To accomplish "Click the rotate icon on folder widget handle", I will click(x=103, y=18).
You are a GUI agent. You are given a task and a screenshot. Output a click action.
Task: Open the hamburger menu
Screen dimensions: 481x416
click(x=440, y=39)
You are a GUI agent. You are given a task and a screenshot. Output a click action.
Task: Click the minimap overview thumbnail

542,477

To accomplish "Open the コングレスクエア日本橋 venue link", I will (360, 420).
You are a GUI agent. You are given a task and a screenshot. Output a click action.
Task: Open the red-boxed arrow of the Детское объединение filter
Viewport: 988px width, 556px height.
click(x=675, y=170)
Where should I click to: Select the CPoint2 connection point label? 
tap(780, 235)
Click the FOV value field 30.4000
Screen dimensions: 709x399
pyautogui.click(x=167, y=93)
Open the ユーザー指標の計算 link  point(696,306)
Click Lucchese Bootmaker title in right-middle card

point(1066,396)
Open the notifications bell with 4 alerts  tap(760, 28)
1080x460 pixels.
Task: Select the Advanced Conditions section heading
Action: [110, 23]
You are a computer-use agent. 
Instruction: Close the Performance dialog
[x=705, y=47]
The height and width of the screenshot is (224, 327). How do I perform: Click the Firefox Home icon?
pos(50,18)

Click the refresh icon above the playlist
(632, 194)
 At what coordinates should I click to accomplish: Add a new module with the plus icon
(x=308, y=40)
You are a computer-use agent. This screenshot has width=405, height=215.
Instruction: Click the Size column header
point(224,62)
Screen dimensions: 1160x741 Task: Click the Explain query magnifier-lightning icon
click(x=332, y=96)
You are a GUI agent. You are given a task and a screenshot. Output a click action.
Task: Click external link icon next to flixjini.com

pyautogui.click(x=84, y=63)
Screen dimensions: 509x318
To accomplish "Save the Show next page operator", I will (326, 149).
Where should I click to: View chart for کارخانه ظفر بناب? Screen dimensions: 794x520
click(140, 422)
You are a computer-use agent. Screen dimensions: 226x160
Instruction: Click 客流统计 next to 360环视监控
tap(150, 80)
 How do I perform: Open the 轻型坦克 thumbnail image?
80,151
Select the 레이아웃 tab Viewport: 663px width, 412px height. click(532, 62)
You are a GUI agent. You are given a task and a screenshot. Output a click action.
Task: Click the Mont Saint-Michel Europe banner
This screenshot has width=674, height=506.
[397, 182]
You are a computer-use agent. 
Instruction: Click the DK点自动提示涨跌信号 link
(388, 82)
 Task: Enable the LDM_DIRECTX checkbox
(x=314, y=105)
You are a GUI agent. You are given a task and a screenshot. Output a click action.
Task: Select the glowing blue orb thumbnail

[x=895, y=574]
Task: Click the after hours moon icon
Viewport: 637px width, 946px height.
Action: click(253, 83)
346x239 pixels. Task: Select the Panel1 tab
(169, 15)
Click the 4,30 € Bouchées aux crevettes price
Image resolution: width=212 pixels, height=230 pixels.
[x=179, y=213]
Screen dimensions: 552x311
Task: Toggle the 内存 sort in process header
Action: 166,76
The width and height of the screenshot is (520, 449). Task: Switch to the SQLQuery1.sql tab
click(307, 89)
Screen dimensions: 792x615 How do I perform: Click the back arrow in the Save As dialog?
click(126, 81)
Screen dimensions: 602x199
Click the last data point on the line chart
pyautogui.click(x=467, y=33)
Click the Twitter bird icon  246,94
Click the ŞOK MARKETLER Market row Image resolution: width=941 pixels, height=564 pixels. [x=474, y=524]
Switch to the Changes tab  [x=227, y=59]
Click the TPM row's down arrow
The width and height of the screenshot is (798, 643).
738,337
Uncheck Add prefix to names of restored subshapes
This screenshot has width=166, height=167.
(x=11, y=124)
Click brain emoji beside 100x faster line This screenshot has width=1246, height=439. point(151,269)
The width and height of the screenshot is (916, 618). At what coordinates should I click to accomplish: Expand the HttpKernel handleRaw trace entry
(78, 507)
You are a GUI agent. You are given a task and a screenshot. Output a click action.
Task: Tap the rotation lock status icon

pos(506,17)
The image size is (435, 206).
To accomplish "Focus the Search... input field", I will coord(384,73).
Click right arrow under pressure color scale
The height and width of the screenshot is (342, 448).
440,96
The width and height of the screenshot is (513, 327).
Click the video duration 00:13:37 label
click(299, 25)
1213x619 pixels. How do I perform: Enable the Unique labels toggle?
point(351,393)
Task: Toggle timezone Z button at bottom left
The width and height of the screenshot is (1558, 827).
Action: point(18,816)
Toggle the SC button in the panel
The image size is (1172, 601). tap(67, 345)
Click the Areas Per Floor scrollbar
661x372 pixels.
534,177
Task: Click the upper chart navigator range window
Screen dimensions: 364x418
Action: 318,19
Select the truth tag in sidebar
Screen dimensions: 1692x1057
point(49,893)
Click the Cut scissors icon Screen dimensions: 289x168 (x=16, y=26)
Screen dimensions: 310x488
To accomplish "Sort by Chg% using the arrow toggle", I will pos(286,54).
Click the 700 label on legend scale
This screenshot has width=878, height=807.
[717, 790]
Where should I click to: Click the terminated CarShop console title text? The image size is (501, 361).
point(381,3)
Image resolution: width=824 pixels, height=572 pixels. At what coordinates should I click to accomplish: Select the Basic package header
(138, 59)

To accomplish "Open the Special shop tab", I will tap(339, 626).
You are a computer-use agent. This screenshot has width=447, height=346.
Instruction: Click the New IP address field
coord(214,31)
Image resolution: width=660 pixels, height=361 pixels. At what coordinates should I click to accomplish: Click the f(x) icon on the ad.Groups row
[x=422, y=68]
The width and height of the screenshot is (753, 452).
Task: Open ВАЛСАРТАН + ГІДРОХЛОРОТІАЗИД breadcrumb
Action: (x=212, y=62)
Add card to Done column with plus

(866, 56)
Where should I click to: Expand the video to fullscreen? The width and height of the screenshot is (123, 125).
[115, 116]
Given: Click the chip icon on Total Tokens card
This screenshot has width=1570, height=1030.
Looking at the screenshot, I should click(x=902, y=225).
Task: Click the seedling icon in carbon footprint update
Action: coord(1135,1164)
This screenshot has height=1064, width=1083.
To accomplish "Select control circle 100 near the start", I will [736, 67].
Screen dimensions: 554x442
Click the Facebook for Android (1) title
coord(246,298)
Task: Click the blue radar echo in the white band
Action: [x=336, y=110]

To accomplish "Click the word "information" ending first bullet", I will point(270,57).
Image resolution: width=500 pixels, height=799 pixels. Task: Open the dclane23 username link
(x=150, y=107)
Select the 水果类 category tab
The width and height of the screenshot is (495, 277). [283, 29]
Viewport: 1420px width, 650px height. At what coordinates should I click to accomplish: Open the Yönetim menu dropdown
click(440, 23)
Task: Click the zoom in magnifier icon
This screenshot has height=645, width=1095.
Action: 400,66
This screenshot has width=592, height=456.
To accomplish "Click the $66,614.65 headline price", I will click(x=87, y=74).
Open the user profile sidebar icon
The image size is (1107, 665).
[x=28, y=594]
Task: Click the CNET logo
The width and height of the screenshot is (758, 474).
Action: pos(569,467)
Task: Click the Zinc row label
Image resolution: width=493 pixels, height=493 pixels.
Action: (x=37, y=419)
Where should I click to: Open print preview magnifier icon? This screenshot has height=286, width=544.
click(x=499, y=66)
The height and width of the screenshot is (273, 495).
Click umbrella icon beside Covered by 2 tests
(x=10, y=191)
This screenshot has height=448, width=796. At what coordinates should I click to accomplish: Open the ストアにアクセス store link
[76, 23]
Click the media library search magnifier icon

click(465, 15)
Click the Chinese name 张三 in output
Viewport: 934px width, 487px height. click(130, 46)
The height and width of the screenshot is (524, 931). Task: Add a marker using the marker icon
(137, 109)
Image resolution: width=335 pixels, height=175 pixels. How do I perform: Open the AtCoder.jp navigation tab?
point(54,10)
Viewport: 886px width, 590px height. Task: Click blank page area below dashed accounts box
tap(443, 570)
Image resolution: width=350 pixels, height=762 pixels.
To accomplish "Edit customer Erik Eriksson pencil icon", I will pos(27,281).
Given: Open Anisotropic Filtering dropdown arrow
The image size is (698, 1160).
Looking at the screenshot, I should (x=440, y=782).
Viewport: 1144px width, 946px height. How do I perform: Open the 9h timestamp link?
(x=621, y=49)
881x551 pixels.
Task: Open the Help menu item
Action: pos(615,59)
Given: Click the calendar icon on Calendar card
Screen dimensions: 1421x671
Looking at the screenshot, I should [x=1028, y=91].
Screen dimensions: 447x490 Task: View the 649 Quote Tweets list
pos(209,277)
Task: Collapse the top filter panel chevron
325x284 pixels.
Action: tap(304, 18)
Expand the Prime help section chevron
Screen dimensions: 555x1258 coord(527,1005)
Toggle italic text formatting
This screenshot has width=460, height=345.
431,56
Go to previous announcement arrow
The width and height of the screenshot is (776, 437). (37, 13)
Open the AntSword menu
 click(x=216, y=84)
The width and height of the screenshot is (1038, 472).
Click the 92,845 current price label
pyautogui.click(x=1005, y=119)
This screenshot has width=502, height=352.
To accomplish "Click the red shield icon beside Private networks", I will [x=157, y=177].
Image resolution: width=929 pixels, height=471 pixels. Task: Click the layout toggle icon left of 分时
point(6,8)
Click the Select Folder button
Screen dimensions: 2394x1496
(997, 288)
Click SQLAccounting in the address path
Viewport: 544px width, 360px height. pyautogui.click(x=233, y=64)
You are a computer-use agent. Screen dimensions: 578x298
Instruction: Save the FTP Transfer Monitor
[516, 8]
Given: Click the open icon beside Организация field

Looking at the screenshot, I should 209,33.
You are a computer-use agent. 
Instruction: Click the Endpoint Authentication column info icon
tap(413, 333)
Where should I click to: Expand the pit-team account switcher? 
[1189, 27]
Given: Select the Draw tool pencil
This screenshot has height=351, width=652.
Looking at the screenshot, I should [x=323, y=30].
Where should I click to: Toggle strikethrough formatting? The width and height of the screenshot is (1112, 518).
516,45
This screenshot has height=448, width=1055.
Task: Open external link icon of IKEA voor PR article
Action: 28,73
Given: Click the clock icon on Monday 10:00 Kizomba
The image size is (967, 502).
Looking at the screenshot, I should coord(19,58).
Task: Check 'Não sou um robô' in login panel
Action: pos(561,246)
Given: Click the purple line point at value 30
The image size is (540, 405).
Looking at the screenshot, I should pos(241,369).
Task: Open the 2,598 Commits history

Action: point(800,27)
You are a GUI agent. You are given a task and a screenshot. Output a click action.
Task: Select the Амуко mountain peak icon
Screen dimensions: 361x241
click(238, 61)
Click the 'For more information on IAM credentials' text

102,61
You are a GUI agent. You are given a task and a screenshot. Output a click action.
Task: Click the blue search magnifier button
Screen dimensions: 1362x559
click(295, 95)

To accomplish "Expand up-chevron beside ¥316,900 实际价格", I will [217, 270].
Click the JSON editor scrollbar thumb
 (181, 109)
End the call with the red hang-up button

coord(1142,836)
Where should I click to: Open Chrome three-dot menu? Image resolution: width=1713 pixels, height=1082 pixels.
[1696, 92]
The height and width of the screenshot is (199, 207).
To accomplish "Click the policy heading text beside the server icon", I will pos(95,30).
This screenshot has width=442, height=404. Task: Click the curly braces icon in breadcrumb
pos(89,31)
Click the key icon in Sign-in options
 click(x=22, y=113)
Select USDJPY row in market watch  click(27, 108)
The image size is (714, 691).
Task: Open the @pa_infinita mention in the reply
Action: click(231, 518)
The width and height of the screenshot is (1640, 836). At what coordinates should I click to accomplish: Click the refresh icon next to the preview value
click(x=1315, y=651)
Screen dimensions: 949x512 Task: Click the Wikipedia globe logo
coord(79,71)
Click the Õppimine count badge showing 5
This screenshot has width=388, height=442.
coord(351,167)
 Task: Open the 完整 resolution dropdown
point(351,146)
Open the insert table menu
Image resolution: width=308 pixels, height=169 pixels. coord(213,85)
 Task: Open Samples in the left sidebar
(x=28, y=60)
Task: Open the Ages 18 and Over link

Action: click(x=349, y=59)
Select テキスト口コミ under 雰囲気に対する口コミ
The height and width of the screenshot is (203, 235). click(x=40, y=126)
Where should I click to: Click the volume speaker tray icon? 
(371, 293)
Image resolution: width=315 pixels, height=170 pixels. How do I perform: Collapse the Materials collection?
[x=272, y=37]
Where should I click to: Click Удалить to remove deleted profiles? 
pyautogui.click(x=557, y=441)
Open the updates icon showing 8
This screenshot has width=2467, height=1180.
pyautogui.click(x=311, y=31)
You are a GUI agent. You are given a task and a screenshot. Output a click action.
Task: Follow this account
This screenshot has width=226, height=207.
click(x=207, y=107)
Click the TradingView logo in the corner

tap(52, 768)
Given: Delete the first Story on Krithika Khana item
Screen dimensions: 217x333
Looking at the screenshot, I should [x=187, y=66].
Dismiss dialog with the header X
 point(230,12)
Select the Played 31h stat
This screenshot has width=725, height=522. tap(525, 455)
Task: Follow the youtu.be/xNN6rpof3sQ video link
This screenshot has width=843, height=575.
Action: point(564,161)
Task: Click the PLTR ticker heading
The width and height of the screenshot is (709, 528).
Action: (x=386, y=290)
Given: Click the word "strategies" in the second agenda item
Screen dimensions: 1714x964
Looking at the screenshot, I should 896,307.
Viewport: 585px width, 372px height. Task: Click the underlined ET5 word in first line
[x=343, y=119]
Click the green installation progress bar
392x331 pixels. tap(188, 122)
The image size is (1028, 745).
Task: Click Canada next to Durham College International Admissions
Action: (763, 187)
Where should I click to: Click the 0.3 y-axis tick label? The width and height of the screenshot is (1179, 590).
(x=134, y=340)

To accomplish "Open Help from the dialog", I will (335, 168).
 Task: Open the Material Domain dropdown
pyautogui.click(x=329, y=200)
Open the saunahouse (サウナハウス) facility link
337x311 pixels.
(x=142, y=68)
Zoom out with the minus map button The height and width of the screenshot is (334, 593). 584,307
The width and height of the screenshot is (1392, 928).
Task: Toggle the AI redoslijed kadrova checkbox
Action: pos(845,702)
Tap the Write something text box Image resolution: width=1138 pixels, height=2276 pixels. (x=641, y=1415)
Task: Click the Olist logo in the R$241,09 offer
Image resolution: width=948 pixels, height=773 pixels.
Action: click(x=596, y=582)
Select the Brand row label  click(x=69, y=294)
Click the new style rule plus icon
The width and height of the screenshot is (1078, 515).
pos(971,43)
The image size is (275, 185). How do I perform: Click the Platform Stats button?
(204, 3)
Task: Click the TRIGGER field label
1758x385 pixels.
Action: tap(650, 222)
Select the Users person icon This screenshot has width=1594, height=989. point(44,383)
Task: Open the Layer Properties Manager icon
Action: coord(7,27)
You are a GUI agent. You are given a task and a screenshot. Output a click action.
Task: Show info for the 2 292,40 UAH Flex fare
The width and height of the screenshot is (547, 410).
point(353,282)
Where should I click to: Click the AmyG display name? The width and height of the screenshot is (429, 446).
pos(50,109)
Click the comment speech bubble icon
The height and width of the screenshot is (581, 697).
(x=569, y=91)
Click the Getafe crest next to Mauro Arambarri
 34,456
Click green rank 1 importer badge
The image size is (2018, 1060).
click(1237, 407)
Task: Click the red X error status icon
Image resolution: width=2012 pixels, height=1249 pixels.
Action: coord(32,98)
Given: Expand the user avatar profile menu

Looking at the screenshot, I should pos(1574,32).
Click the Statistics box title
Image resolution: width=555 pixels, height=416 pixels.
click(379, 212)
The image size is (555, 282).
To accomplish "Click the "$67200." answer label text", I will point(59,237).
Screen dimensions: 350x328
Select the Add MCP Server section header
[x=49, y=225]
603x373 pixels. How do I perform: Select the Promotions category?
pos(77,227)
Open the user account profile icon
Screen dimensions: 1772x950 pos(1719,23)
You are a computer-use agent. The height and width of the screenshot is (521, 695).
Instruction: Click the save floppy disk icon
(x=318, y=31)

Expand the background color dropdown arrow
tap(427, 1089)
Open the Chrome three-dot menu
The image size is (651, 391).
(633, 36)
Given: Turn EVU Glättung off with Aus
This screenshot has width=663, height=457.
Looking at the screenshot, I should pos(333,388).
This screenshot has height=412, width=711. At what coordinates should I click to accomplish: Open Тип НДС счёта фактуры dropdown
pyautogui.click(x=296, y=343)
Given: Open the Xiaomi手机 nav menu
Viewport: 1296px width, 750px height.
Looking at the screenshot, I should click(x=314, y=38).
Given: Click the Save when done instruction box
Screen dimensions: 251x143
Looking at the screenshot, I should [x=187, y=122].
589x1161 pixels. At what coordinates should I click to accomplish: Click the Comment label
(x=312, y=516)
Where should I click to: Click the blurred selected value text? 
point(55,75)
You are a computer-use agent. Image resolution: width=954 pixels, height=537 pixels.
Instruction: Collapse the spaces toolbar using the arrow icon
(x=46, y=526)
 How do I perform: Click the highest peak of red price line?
....
Aim
Express the part of the rows that opens with the line containing "Given: Click the Save" and closes with the line containing "(x=312, y=516)" as a Markdown table with the columns Num and Content, one table row per line, leaving out blank lines.

Response to this exercise
| Num | Content |
|---|---|
| 1 | Given: Click the Save when done instruction box |
| 2 | Screen dimensions: 251x143 |
| 3 | Looking at the screenshot, I should [x=187, y=122]. |
| 4 | 589x1161 pixels. At what coordinates should I click to accomplish: Click the Comment label |
| 5 | (x=312, y=516) |